The Wandering Inn: Volume 2

“No killing Goblins.”

So reads the sign outside of The Wandering Inn, a small building run by a young woman named Erin Solstice. She serves pasta with sausage, blue fruit juice, and dead acid flies on request. And she comes from another world. Ours.

It’s a bad day when Erin finds herself transported to a fantastical world and nearly gets eaten by a Dragon. She doesn’t belong in a place where monster attacks are a fact of life, and where Humans are one species among many. But she must adapt to her new life. Or die.

In a dangerous world where magic is real and people can level up and gain classes, Erin Solstice must battle somewhat evil Goblins, deadly Rock Crabs, and hungry [Necromancers]. She is no warrior, no mage. Erin Solstice runs an inn.

She’s an [Innkeeper].


My Opinion: 1632 pages, $3.99, Not Available On Kindle Unlimited

This online serial story just keeps getting better and better. The opening grabs you with excitement and never let's go. I stayed awake till 2am multiple nights to finish this volume and I don't regret it. Like volume 1, the story is still slice of life and mainly follows the adventures of two women transported to a fantasy RPG world: Erin, an [Innkeeper], and Ryoka, a Runner. There are other POVs and even a few very entertaining side stories, I particularly liked the where Erin's friends try to get her to mate, but the story mostly revolves around those two as they explore the world, fight monsters, riddle dragons, experiment with mind altering cooking recipes, tame wild princesses, and more.

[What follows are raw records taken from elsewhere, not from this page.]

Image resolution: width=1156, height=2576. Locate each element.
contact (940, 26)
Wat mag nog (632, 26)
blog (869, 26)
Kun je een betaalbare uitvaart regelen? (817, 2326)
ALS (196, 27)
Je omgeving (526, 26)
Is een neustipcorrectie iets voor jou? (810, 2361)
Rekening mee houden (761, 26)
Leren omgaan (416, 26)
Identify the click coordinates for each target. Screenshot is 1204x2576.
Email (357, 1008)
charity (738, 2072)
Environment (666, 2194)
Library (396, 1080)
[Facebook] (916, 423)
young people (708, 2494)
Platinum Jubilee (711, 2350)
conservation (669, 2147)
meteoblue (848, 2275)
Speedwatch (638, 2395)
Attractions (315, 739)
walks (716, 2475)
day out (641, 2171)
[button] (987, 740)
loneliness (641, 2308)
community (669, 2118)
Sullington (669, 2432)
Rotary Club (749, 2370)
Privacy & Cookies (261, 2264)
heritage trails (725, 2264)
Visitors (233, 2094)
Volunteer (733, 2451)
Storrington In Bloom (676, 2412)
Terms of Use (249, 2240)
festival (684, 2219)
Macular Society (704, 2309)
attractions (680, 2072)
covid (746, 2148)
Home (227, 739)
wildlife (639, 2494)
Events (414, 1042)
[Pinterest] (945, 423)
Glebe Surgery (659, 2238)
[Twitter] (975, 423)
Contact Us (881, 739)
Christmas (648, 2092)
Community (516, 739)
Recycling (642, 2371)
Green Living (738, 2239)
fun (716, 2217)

The story expands its scope greatly in this volume, leaving the inn and the local gnoll/drake city and bringing in the larger world. There's some great world building, histories, and advancement of large continental threats. Multiple story threads are started with threats from the insect like Antinium, the Goblin Lord, the Lord of Destruction, a Necromancer, and more. Plenty of wonderful material to be developed in future volumes.

On the RPG side, things are a bit more developed than in book 1. No, the system isn't the big thing in the story the way it would be in a 'trapped in a game's story. But you get regular leveling, more info on various classes, and the system even gets its own plotline.

Overall, a great story that was hard to put down. I look forward to reading volume 3.